[Stored data entries]
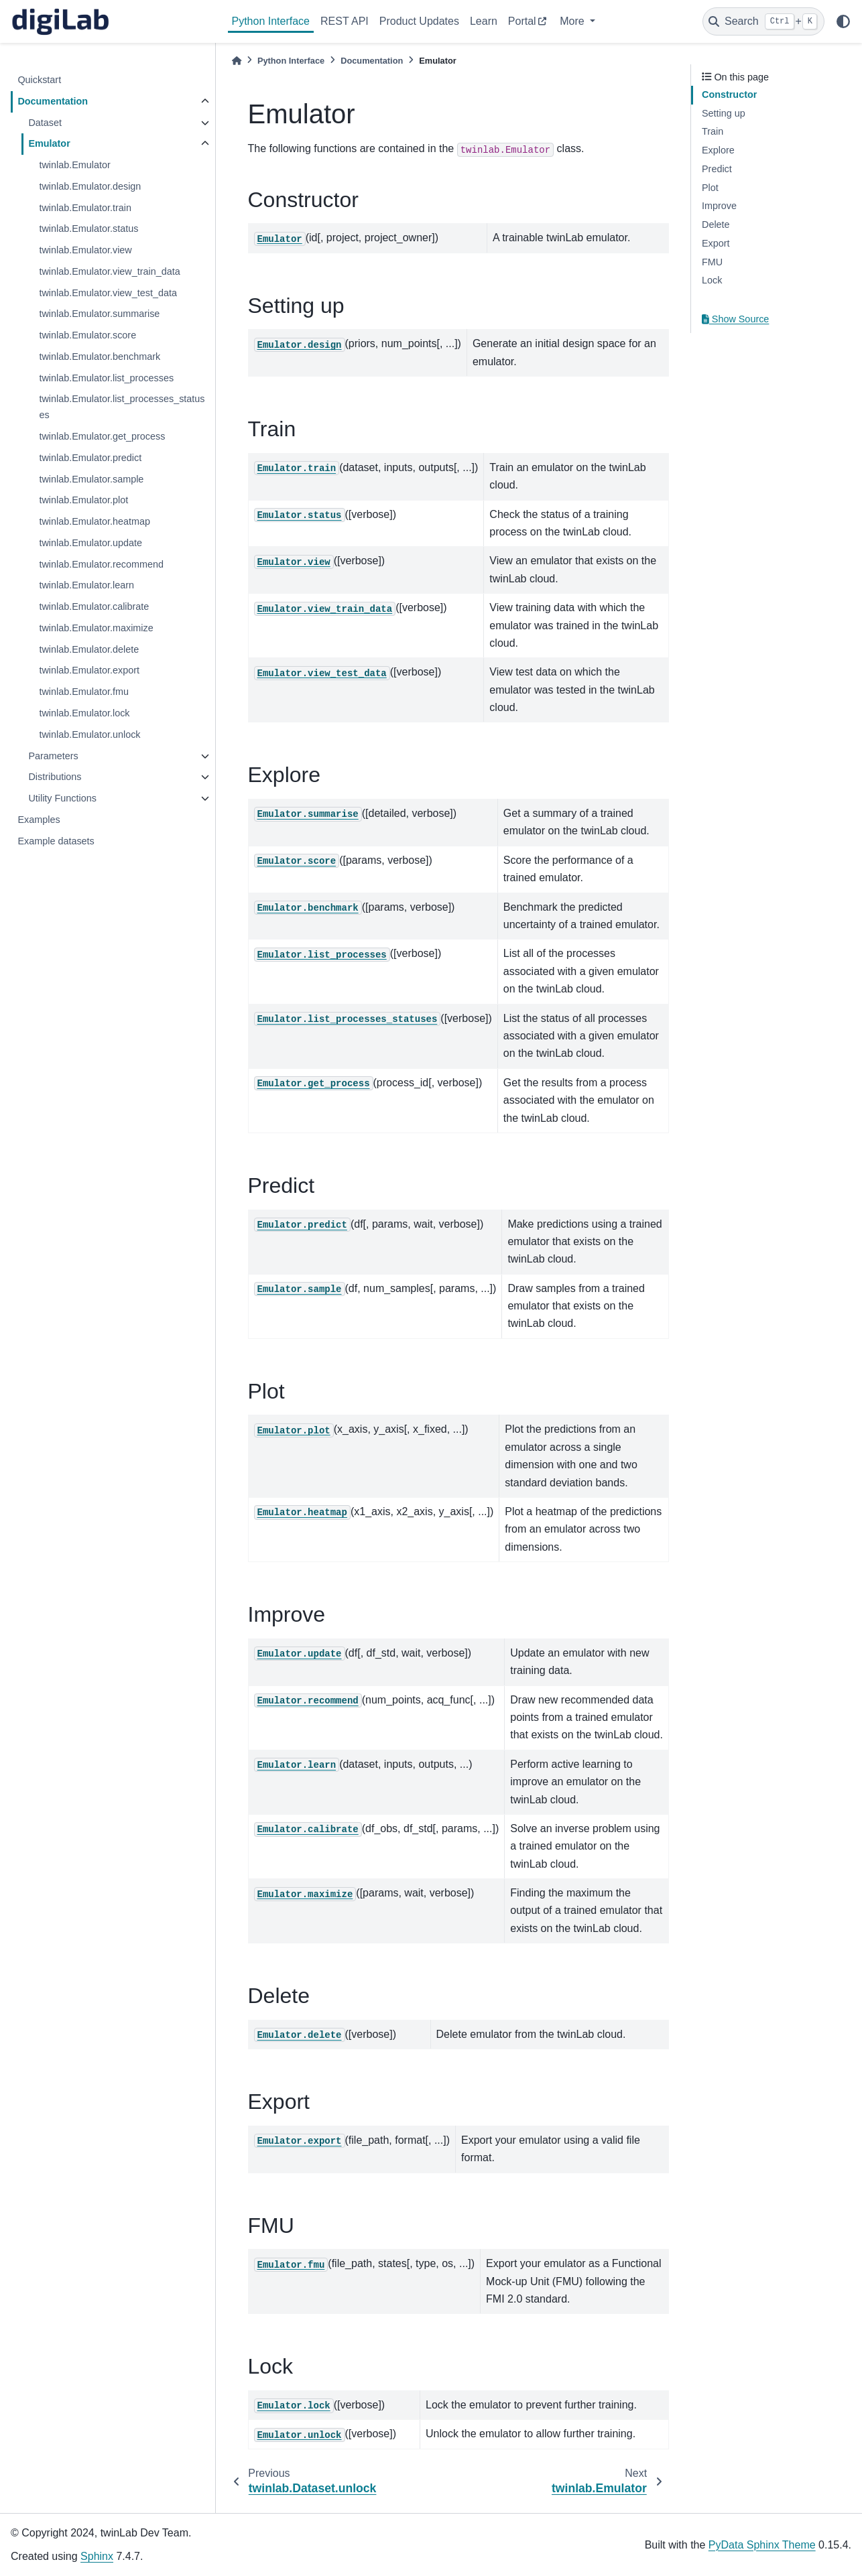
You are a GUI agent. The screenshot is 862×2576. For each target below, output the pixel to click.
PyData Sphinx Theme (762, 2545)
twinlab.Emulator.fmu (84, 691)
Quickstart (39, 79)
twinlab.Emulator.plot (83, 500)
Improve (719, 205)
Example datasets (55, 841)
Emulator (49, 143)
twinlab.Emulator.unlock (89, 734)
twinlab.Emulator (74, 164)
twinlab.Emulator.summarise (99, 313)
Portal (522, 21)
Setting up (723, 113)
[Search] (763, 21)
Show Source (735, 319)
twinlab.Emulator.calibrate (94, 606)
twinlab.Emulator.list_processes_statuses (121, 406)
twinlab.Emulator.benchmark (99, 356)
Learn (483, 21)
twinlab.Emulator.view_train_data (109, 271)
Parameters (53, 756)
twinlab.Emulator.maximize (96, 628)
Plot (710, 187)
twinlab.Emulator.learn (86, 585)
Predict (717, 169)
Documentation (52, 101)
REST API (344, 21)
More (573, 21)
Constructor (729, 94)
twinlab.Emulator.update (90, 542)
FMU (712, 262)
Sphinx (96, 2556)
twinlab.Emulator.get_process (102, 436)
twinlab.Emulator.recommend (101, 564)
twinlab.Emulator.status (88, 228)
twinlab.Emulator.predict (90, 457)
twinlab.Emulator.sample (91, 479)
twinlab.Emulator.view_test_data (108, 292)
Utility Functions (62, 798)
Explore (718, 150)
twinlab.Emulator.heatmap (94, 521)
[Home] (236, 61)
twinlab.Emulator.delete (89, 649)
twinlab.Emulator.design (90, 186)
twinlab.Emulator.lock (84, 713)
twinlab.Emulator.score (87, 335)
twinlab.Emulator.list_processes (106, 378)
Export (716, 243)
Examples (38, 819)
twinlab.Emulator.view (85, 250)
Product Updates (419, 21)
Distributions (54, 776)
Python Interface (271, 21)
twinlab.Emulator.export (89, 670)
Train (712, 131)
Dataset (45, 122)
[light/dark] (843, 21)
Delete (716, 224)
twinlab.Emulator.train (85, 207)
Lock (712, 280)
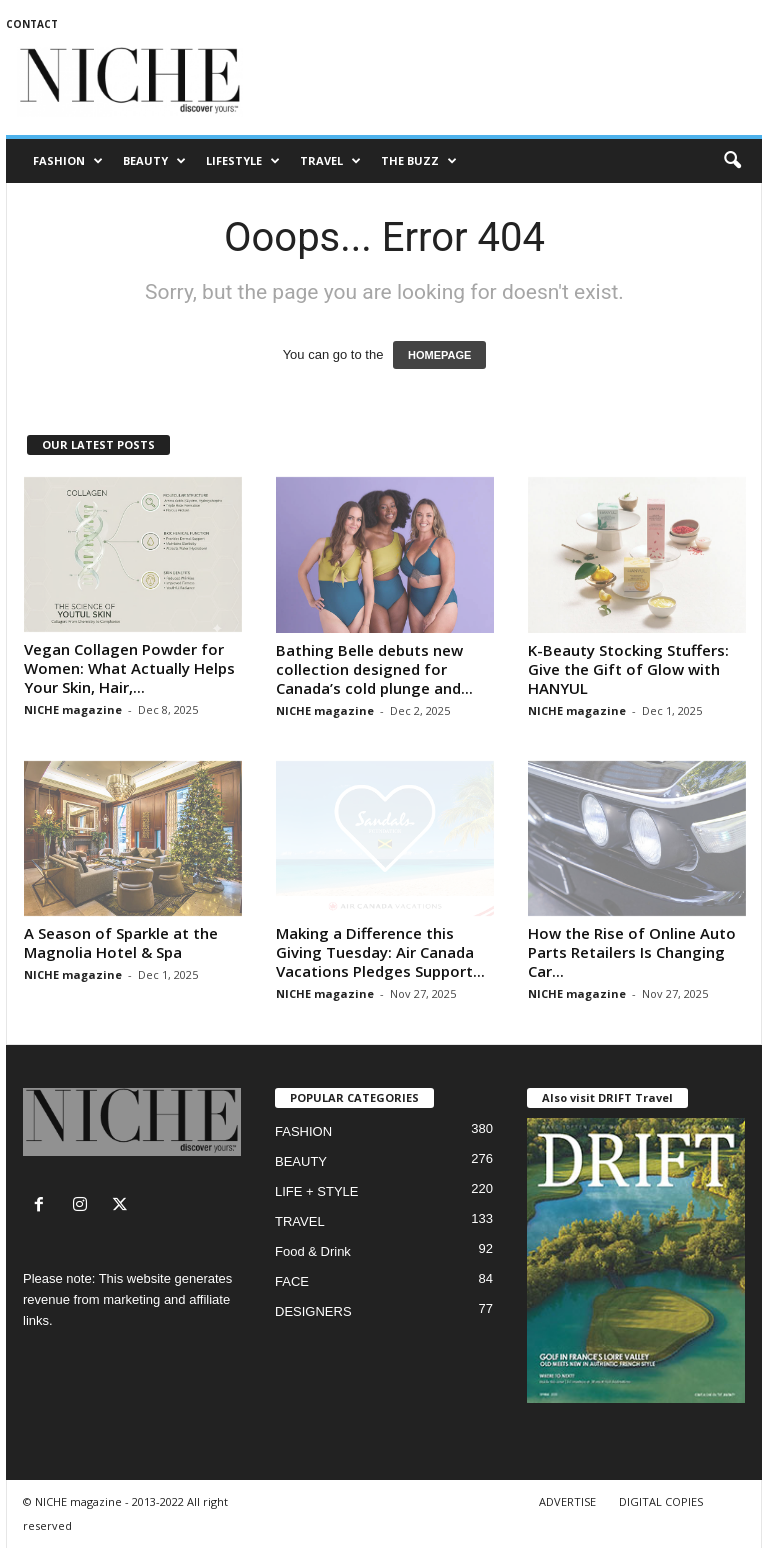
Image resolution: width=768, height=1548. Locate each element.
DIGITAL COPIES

#### TASK:
Copy the lines of the material from the one containing "Distributions (54, 776)" through the last line of the material, including both ends. Leave the pictures out of your copy.

#### RESPONSE FOR THIS EXERCISE:
Distributions (54, 776)
Python Interface (271, 21)
twinlab.Emulator.export (89, 670)
Train (712, 131)
Dataset (45, 122)
[light/dark] (843, 21)
Delete (716, 224)
twinlab.Emulator.train (85, 207)
Lock (712, 280)
Image resolution: width=768, height=1548. Locate each element.
DIGITAL COPIES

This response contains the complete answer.